- **THE INPUT**:
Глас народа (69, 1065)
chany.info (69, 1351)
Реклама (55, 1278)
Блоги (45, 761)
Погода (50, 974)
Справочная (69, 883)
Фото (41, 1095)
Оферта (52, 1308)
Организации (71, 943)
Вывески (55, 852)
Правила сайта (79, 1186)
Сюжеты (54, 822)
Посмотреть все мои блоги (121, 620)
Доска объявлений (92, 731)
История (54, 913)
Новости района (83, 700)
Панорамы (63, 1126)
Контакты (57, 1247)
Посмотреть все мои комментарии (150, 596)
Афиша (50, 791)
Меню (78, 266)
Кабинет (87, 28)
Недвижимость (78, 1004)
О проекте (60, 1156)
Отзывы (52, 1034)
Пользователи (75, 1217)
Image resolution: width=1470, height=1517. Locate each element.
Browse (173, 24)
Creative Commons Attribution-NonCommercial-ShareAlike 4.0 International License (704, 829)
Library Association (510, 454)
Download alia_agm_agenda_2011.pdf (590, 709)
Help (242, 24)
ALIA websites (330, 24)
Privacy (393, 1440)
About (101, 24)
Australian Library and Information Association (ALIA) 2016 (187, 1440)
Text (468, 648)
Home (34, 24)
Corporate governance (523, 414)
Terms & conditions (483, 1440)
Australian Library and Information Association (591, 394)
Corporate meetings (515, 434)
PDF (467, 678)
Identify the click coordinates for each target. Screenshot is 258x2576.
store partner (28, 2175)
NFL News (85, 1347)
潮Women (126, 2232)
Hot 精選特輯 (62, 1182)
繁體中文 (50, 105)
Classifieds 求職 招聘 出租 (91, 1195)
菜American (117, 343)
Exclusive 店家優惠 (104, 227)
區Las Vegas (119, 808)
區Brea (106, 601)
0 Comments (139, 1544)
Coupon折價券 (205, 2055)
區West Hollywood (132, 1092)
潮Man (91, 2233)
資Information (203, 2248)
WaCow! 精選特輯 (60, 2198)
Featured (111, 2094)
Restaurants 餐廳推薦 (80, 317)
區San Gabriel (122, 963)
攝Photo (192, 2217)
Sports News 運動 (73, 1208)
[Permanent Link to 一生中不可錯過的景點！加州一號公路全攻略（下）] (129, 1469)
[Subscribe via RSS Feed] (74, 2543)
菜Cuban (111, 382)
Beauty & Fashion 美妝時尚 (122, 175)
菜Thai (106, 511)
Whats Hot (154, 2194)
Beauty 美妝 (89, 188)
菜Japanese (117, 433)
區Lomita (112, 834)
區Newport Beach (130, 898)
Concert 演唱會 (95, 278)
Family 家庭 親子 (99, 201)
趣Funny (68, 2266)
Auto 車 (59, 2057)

- **WORK TO BE COMPLETED**:
Reproduce, exactly as they stand in the data above, the lines from the one that holds "Coupon折價券 (205, 2055)" to the one that holds "[Subscribe via RSS Feed] (74, 2543)", inclusive.

- **EXERCISE ANSWER**:
Coupon折價券 (205, 2055)
區West Hollywood (132, 1092)
潮Man (91, 2233)
資Information (203, 2248)
WaCow! 精選特輯 (60, 2198)
Featured (111, 2094)
Restaurants 餐廳推薦 (80, 317)
區San Gabriel (122, 963)
攝Photo (192, 2217)
Sports News 運動 (73, 1208)
[Permanent Link to 一生中不可錯過的景點！加州一號公路全攻略（下）] (129, 1469)
[Subscribe via RSS Feed] (74, 2543)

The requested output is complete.